Assignment -
Every line in the entries that holds "agent" should be identified and copied.

Task inputs -
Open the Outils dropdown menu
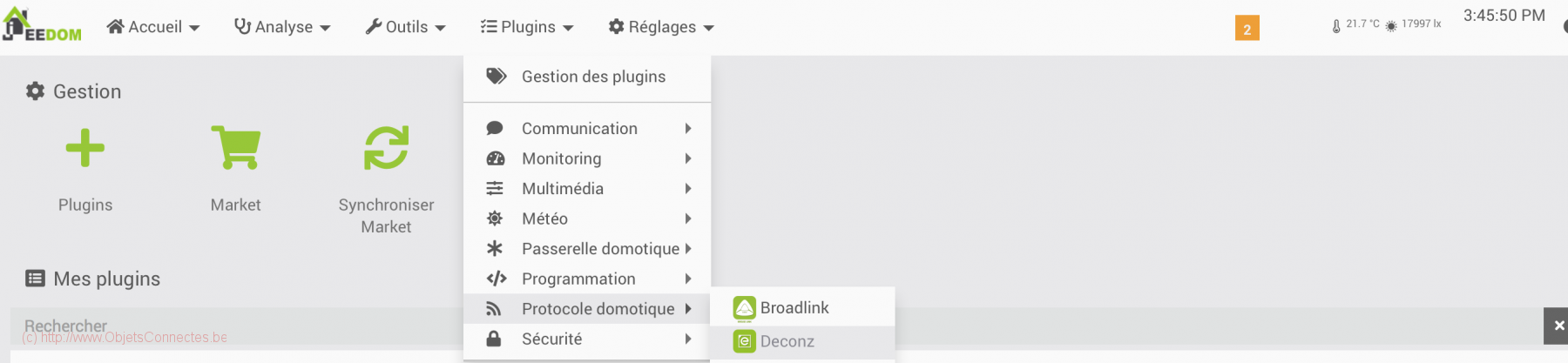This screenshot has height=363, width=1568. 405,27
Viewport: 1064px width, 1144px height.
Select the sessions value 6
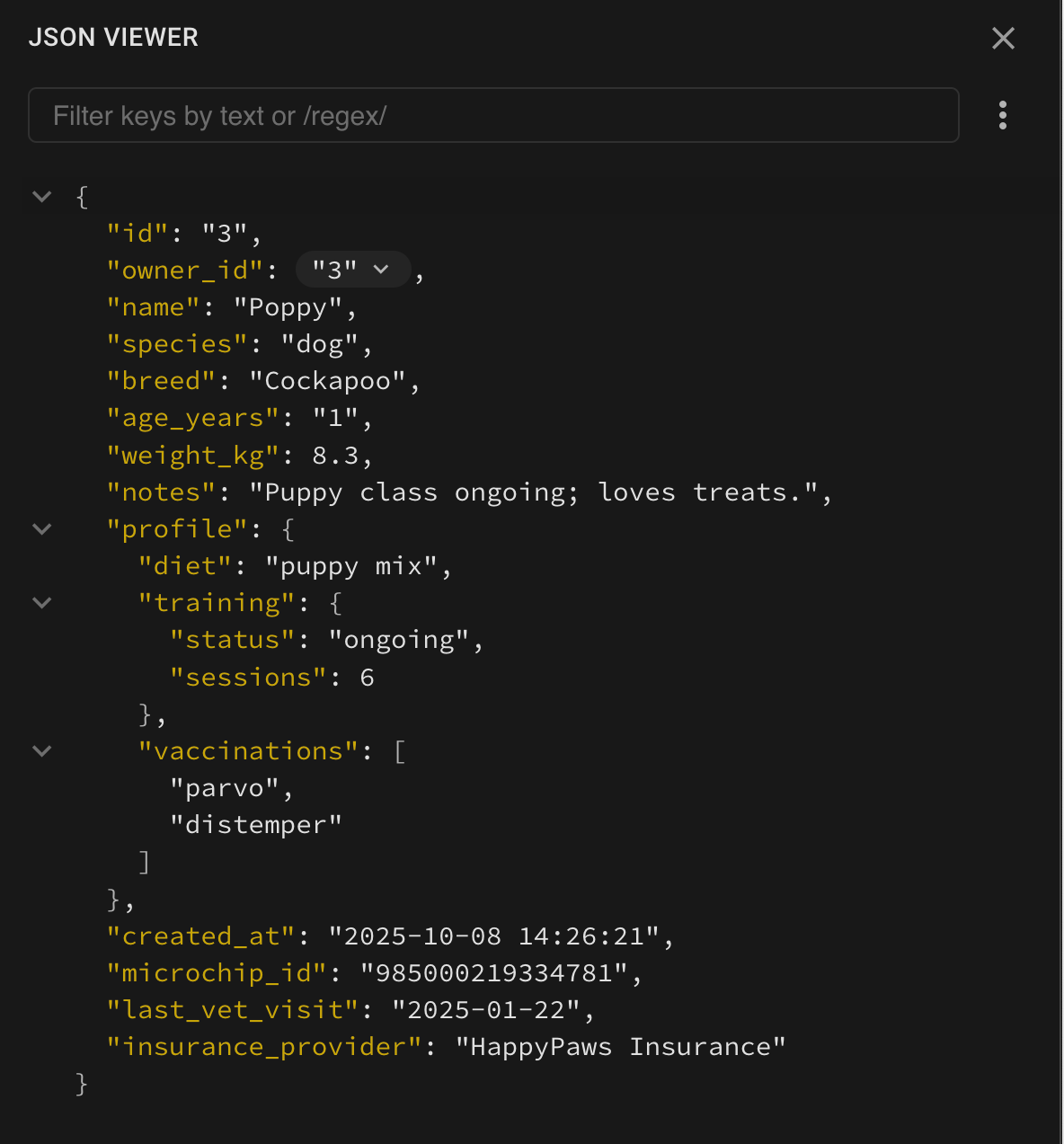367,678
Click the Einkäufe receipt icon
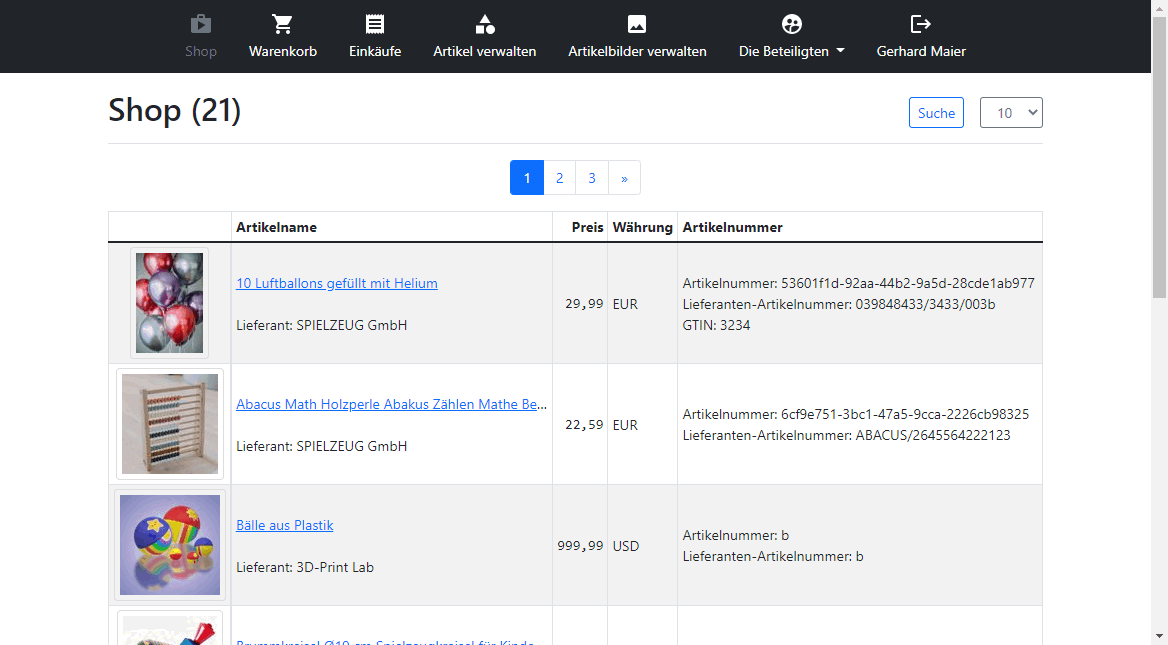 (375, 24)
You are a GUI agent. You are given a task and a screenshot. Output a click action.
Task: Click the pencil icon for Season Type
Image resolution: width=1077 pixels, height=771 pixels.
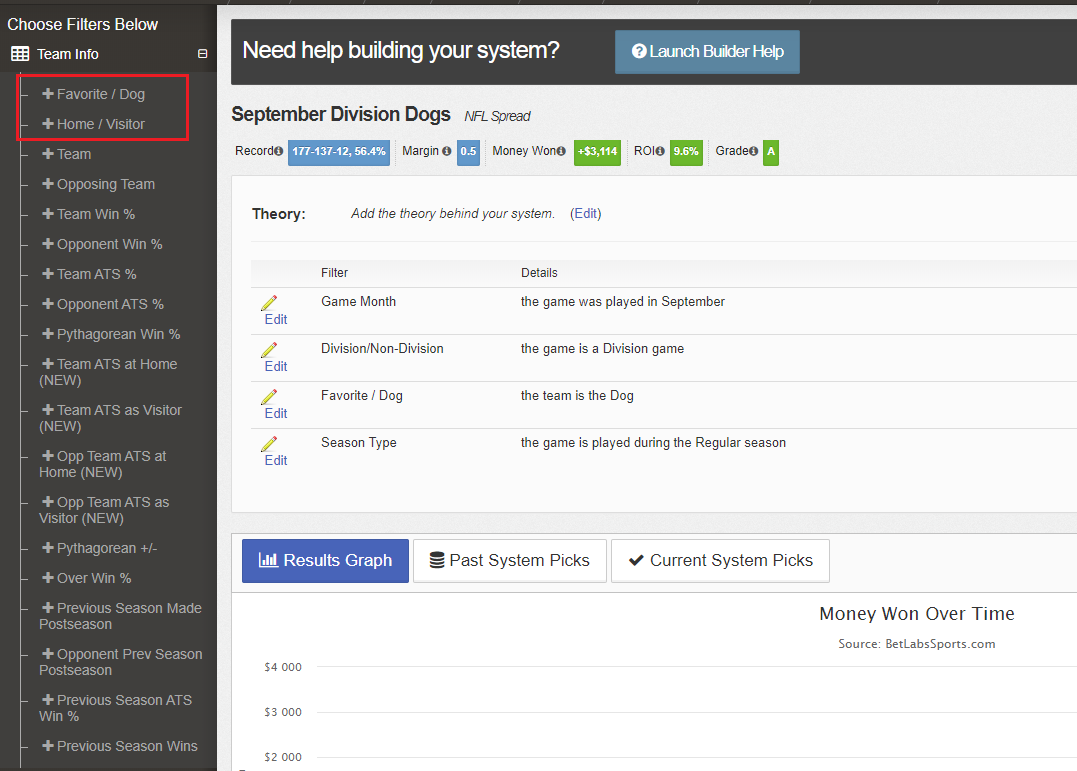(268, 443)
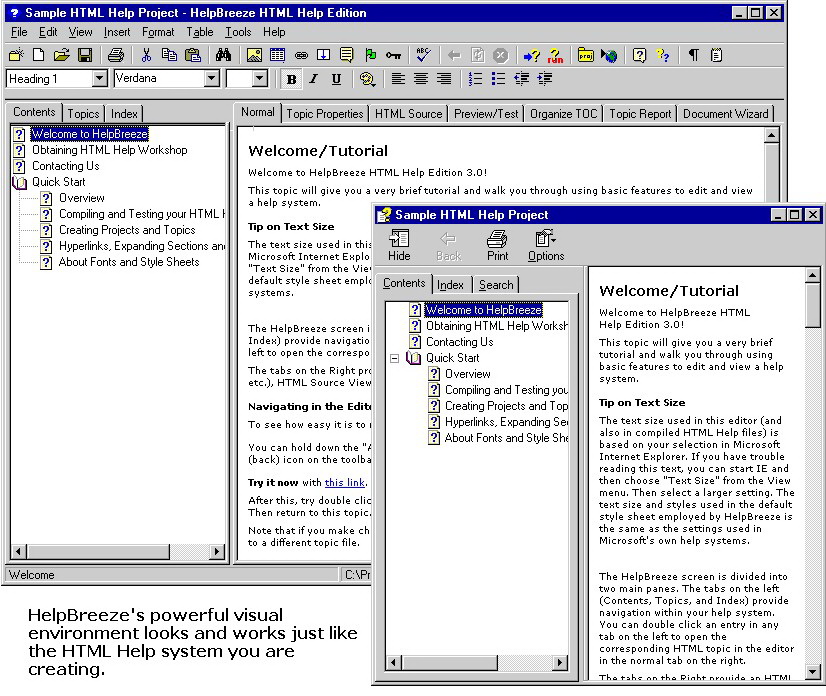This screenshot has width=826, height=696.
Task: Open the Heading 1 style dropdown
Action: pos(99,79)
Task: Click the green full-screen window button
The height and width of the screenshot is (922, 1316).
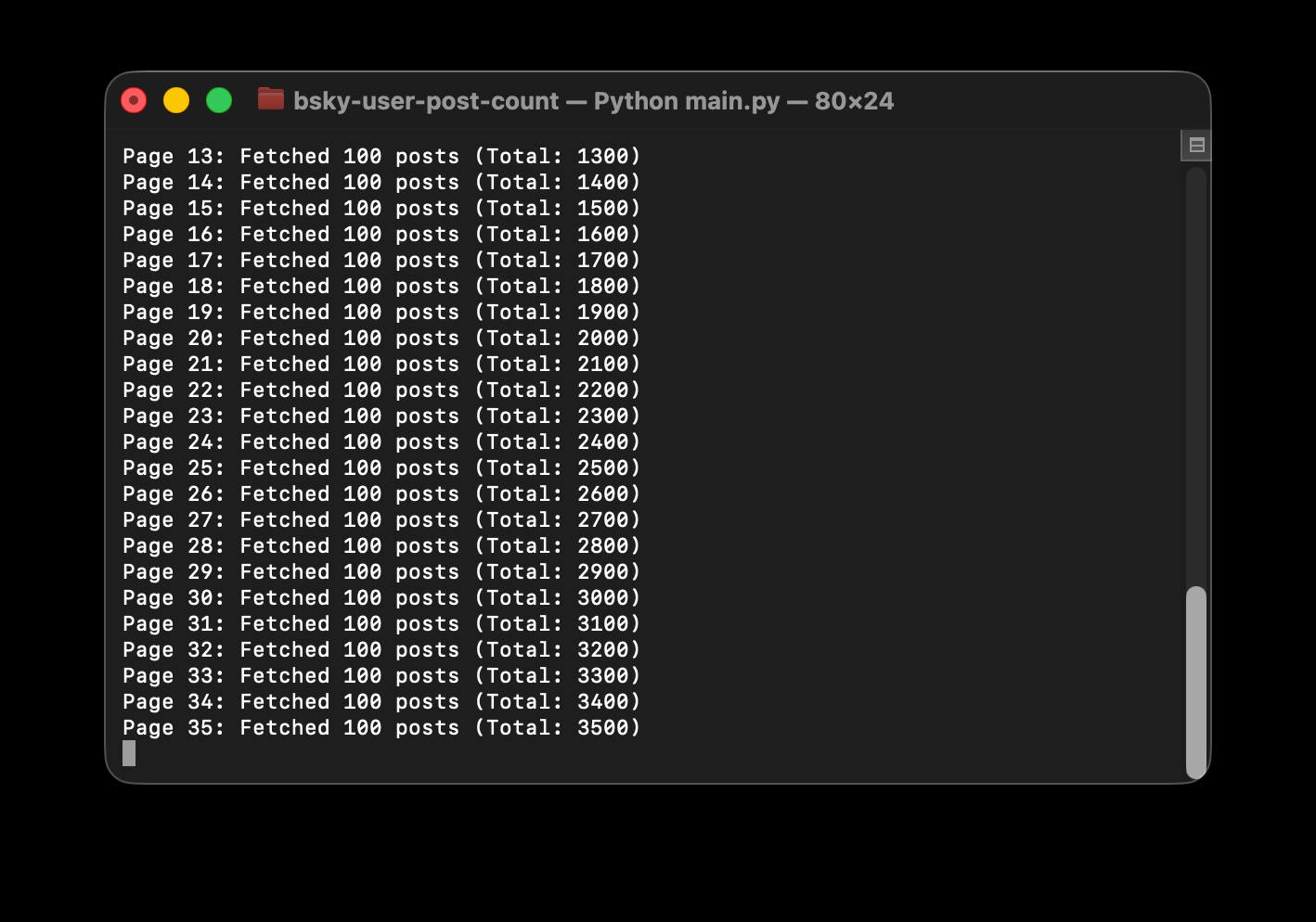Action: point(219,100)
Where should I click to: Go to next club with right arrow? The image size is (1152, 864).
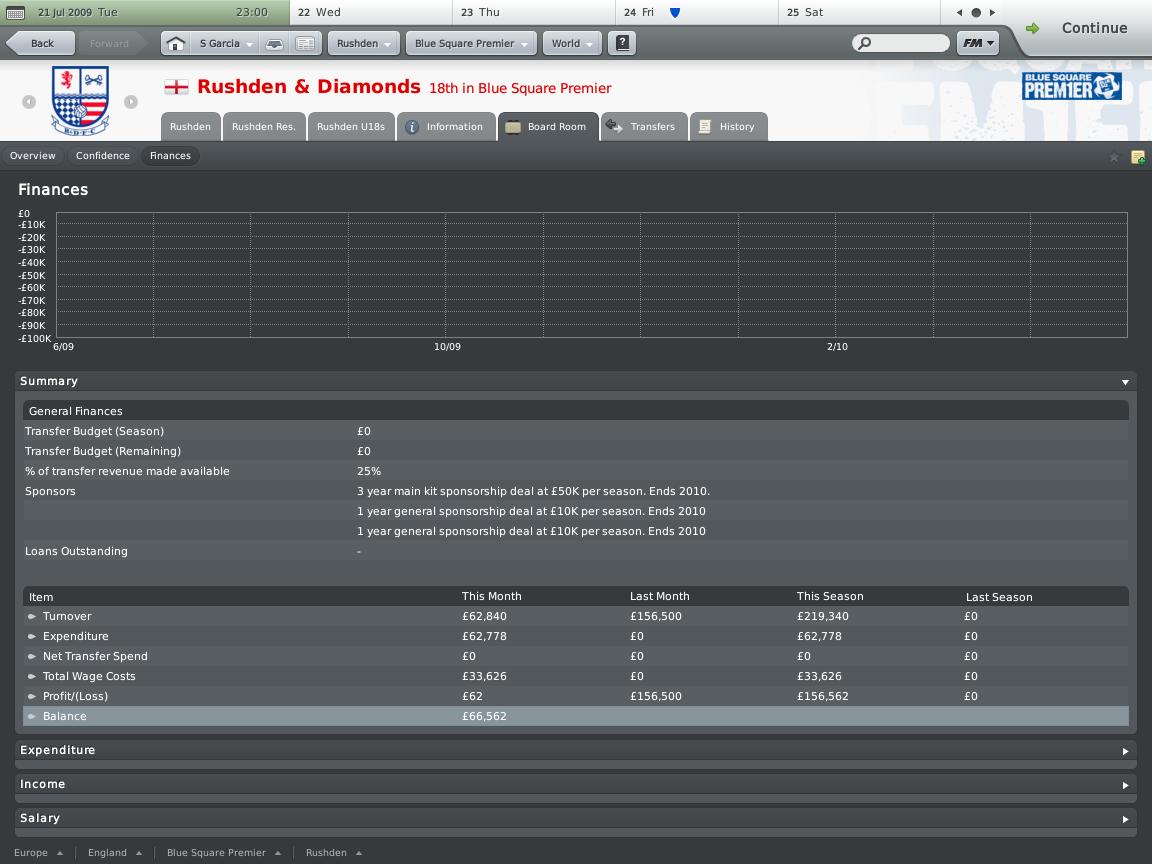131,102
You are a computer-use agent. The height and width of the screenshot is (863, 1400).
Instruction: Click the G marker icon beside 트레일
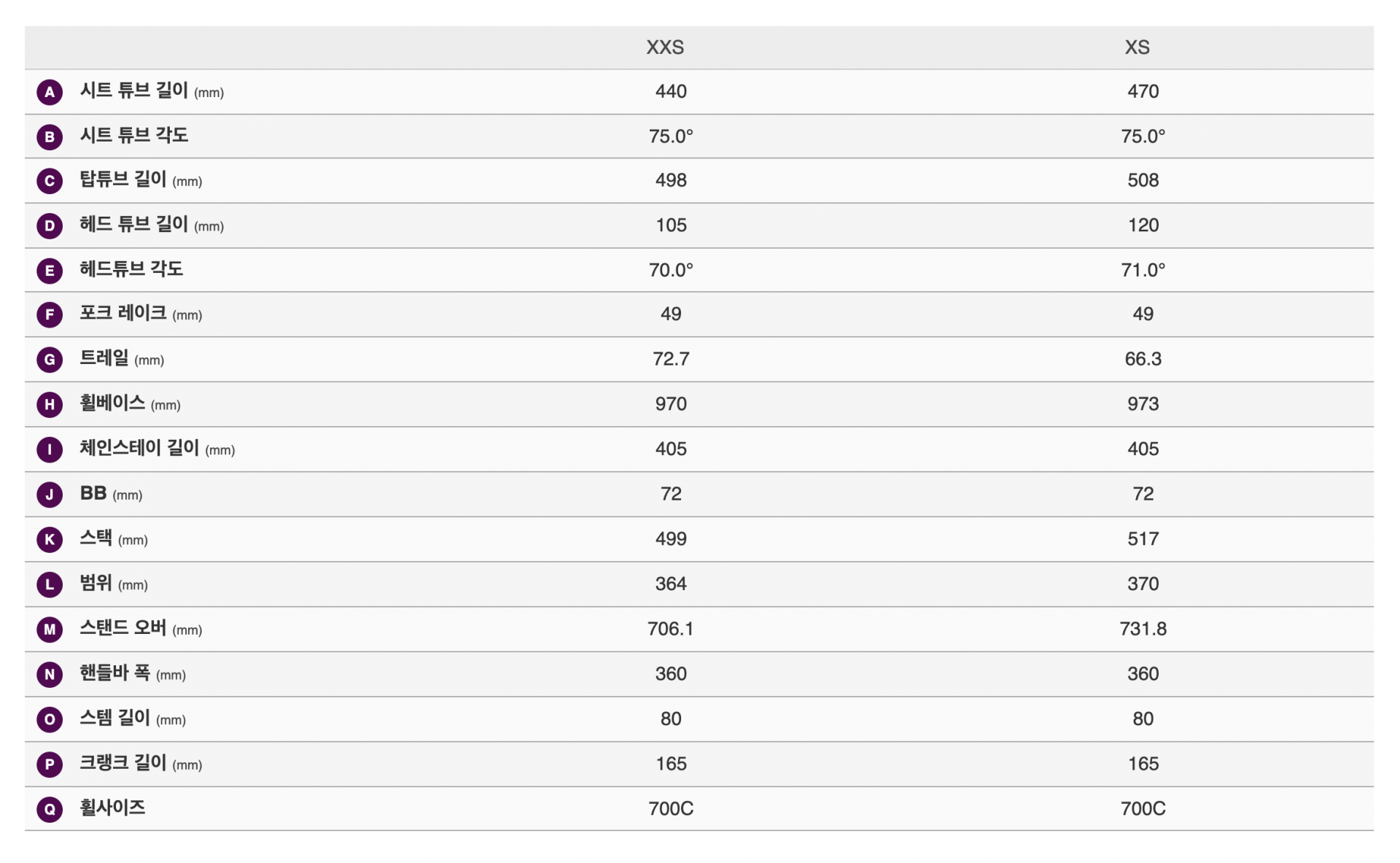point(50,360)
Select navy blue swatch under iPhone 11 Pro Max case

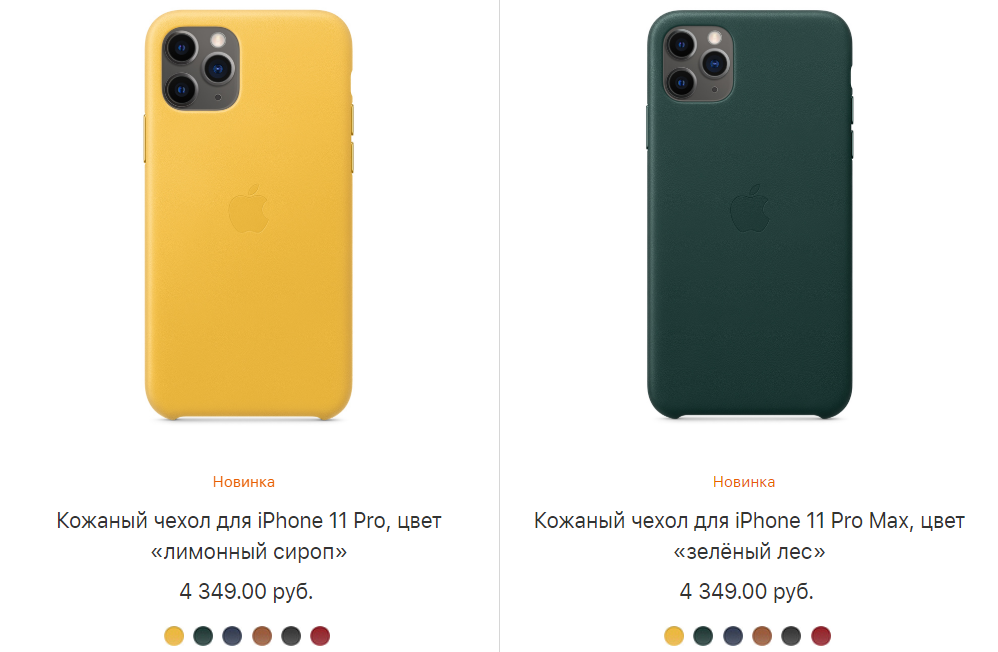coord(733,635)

Answer area -
You are a GUI agent. You are given a task and a screenshot. Output a click action.
You are a computer-use agent. The height and width of the screenshot is (863, 1400).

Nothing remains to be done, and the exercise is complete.